なんとなく気まずい雰囲気。続ける言葉を迷っていると、近くの席に団体客が通され、店内が一気に騒がしくなった。
「……混んできましたし、そろそろ帰りましょうか」
「そうだな。ここは俺が出すよ」
懐に手を突っ込んで金貨を取り出そうとするが、ちょっと待ったと制されてしまう。
「もう。さっき言いましたよね? 表向きは駆け出し冒険者なんですから、もっとお金無いように振る舞わないと。ここは私が払います。誘ったの私ですし」
「いやいや。飯を奢ったくらいで誰が疑うんだよ? 俺に払わせてくれ。飯代出してもお釣りが来るくらい価値ある話を聞かせて貰ったからな」
「そういう小さな油断が命取りなんですって」
結局互いに折れず、
店を出た頃にはすっかり日が落ちていた。火照った顔に当たる夜風が気持ち良い。
「口煩く言ってしまいましたが……。どうか、捕まらないよう頑張ってくださいね。応援してます」
「あぁ。色々とありがとう」
強張っていた表情を崩し、優しい微笑みを返してくるソルさん。月明かりに照らされた銀髪がとても綺麗だ。
「もう遅いし、送ってこうか?」
「結構です。私、出会ったばかりのエンバーグさんのこと信用してませんので」
「手厳しいなぁ」
つーん、と顔を背ける彼女だったが、直後にクスクスと笑う。
「んじゃ、ここで解散しようか。帰り道気を付けろよ?」
「大丈夫ですよ。例のアレを飲んでパワーアップして帰りますから。仮に襲われても殴り返します」
「え?」
ソルさんのポケットから取り出される青い結晶。止める間も無く、それは口の中に放り込まれてしまう。
「あー!? 飲んじゃったのか!?」
「え……はい。まずかったですか?」
「いやまぁ、健康に害は無いんだが、酒入ってる時は飲まない方がいい」
「お酒入ってるとどうなる——」
言いかけて、ふらり。ソルさんの足がよろめく。
「酒がめちゃくちゃ回る」
「……さ、さきに言ってくらさいよぉー!」
みるみる顔が赤く鳴っていき、呂律も怪しくなってきた。だいぶ飲んでたので、血流が良くなって一気に酔いが回ったようだ。
彼女は真っ直ぐ立ってられなくなったのか、そのまま俺の方へと倒れ込んでくる。慌てて両肩を支えてやった。
「大丈夫か?」
「わたしのこと酔わせてどうするつもりれすか〜!」
「ど、どうもしないよ」
俯く彼女の表情は見えないが、耳の先まで燃えるように真っ赤だ。体も異常に熱い。肩にしか触れていないのに、どきんどきんと早鐘を打つ鼓動が伝わってくる。その様子は、単に酔っている以上の何かに見えた。
「……あの、これ、本当に強化結晶れすか?」
「そうだけど?」
「…………媚薬じゃないれすよね?」
「はぁ? そんなんじゃ——」
反射的に否定しかけて、一つの可能性に思い至った。
強化結晶には興奮作用がある。

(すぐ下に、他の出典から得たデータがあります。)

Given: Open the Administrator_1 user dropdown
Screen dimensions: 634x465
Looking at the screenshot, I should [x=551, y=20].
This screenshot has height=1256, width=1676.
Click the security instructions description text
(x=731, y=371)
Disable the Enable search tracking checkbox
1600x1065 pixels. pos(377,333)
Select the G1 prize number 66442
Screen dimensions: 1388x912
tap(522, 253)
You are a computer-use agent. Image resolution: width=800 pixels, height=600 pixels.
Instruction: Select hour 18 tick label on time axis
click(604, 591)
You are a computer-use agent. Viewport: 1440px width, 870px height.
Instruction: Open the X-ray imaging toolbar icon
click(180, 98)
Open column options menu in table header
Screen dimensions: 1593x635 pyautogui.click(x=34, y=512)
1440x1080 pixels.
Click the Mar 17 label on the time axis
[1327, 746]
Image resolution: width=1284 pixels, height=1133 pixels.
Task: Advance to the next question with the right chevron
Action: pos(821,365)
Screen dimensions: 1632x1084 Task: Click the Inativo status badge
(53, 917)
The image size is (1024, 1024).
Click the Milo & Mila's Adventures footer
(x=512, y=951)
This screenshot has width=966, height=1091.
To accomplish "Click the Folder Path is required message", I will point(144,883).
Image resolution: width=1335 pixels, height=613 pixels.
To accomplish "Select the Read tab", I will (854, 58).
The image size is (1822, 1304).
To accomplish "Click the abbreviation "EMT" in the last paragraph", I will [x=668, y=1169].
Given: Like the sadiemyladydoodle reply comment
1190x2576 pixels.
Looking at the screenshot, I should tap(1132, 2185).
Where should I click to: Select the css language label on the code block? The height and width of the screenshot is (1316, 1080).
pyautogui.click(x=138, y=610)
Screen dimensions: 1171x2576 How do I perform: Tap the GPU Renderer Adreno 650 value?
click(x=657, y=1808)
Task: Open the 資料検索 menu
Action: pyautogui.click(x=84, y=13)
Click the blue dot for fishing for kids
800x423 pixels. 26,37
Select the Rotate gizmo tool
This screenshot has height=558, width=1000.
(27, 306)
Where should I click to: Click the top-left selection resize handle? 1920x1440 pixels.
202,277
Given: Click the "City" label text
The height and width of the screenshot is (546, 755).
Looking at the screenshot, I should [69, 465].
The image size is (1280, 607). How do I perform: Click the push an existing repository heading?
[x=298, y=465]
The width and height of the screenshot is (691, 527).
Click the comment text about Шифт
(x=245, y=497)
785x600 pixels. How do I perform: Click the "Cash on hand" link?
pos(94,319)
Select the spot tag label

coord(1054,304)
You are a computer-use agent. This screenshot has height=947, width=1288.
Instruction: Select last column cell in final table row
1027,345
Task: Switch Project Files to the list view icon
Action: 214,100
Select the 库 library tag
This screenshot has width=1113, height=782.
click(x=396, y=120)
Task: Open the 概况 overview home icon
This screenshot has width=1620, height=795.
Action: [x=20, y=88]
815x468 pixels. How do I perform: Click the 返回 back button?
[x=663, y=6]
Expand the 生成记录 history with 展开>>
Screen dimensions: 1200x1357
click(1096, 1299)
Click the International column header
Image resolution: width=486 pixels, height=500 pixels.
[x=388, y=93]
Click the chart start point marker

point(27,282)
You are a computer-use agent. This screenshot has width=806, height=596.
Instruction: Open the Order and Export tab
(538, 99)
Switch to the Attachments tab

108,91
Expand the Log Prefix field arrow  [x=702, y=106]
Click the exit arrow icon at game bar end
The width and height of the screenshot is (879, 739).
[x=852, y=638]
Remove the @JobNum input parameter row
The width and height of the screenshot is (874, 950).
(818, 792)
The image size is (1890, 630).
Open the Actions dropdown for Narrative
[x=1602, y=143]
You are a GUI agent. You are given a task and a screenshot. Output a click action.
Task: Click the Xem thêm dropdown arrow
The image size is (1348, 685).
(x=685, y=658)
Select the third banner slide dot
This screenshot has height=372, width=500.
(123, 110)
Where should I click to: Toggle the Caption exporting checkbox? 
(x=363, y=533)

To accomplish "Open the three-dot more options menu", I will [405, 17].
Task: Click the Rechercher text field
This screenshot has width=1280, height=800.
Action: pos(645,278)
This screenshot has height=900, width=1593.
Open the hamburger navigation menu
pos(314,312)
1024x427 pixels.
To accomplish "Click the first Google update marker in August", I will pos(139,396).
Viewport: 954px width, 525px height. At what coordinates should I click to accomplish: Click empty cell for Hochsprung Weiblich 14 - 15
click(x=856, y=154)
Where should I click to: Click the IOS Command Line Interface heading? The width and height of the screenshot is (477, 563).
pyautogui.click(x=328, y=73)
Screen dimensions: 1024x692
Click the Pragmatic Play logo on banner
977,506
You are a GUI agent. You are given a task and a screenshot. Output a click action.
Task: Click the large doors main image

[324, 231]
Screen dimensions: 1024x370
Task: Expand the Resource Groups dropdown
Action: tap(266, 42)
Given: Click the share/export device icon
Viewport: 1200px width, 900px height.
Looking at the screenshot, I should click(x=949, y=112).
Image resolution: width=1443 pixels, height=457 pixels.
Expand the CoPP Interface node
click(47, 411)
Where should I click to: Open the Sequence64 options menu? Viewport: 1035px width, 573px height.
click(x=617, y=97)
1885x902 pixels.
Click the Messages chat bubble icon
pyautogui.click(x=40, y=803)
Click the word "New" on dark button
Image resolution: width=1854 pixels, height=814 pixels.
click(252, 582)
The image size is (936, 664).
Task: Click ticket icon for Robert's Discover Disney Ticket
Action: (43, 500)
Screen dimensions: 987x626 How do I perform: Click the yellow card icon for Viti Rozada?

通常、それは戦闘意欲へと変換されるはず。しかし戦闘意欲の薄い人間、例えばギルド職員の女性とかは、もしかしたら興奮作用が別の物へと変換されるかもしれない。
そう。例えば、性欲とか。
「ソルさん?」
「なんれすか……?」
「ムラムラしてんの?」
「し、してませんー!」
「あっぶな!?」
物凄い速さのビンタが頬を掠めた。泥酔状態じゃなければ首の骨を持って行かれてかもしれない。そうか、強化結晶の効果で戦闘力は普通に向上してるのか。下手なことしたら殺されるな……。